START Records supplied
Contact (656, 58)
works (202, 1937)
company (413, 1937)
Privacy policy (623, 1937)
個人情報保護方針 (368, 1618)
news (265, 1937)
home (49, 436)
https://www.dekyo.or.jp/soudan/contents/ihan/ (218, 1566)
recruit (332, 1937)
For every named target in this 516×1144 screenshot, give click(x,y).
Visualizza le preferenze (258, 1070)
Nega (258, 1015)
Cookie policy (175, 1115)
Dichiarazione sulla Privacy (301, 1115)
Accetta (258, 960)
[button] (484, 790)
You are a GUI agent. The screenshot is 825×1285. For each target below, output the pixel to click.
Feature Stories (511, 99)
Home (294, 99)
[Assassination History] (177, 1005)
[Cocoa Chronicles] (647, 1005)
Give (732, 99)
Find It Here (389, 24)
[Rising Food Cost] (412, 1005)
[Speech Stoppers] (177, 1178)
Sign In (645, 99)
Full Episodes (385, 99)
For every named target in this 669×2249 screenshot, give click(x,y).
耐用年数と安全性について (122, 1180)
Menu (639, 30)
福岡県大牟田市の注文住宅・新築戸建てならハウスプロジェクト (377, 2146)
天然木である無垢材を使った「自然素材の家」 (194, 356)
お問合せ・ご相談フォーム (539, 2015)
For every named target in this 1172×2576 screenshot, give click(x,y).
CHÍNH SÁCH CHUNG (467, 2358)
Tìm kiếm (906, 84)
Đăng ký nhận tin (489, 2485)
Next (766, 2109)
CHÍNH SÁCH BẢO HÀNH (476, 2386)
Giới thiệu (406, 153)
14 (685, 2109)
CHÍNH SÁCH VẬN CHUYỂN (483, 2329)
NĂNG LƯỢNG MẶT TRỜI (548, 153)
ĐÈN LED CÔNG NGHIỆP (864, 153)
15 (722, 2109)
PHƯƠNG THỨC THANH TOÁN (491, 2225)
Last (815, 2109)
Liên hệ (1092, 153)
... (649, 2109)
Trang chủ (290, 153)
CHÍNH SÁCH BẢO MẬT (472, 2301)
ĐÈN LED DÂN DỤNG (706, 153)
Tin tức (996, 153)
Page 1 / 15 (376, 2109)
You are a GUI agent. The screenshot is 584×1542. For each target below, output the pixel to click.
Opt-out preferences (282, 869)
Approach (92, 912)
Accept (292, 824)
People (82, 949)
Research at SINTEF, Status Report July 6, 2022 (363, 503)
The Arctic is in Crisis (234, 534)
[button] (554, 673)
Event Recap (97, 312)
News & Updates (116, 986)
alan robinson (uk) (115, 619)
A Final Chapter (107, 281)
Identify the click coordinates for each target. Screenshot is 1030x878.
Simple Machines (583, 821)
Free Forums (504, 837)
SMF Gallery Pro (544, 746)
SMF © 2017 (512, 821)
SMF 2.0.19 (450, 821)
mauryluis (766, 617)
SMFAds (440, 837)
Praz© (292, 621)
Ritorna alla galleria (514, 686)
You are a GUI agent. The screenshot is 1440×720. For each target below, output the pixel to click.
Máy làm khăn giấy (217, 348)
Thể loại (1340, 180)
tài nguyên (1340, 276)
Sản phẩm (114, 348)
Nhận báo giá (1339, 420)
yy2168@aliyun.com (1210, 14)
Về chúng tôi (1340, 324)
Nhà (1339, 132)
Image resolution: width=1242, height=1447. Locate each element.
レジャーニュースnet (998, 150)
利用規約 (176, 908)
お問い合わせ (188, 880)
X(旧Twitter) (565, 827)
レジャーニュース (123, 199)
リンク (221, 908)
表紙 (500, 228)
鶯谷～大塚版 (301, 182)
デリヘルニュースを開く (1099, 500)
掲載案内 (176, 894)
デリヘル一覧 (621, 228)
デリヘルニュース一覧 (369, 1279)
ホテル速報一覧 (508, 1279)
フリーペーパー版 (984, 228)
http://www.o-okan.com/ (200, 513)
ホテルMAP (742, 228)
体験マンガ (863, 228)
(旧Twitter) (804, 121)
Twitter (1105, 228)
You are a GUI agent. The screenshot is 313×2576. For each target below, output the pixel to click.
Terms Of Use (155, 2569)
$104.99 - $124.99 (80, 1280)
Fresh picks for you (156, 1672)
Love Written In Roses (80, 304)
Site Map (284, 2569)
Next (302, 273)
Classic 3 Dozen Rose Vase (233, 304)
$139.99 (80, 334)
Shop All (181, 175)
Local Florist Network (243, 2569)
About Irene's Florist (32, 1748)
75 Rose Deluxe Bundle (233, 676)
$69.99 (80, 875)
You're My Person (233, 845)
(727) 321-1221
END Records supplied
Task brief:
Output the records as CSV with two columns, text and point, starting with the line containing "Đăng ký nhận tin (489, 2485)" and going on through the line containing "CHÍNH SÁCH BẢO MẬT (472, 2301)". Give one row per record, with each field in double quotes and any line breaks changed to spaces.

Exercise output:
text,point
"Đăng ký nhận tin","(489, 2485)"
"Next","(766, 2109)"
"CHÍNH SÁCH BẢO HÀNH","(476, 2386)"
"Giới thiệu","(406, 153)"
"14","(685, 2109)"
"CHÍNH SÁCH VẬN CHUYỂN","(483, 2329)"
"NĂNG LƯỢNG MẶT TRỜI","(548, 153)"
"ĐÈN LED CÔNG NGHIỆP","(864, 153)"
"15","(722, 2109)"
"PHƯƠNG THỨC THANH TOÁN","(491, 2225)"
"Last","(815, 2109)"
"Liên hệ","(1092, 153)"
"...","(649, 2109)"
"Trang chủ","(290, 153)"
"CHÍNH SÁCH BẢO MẬT","(472, 2301)"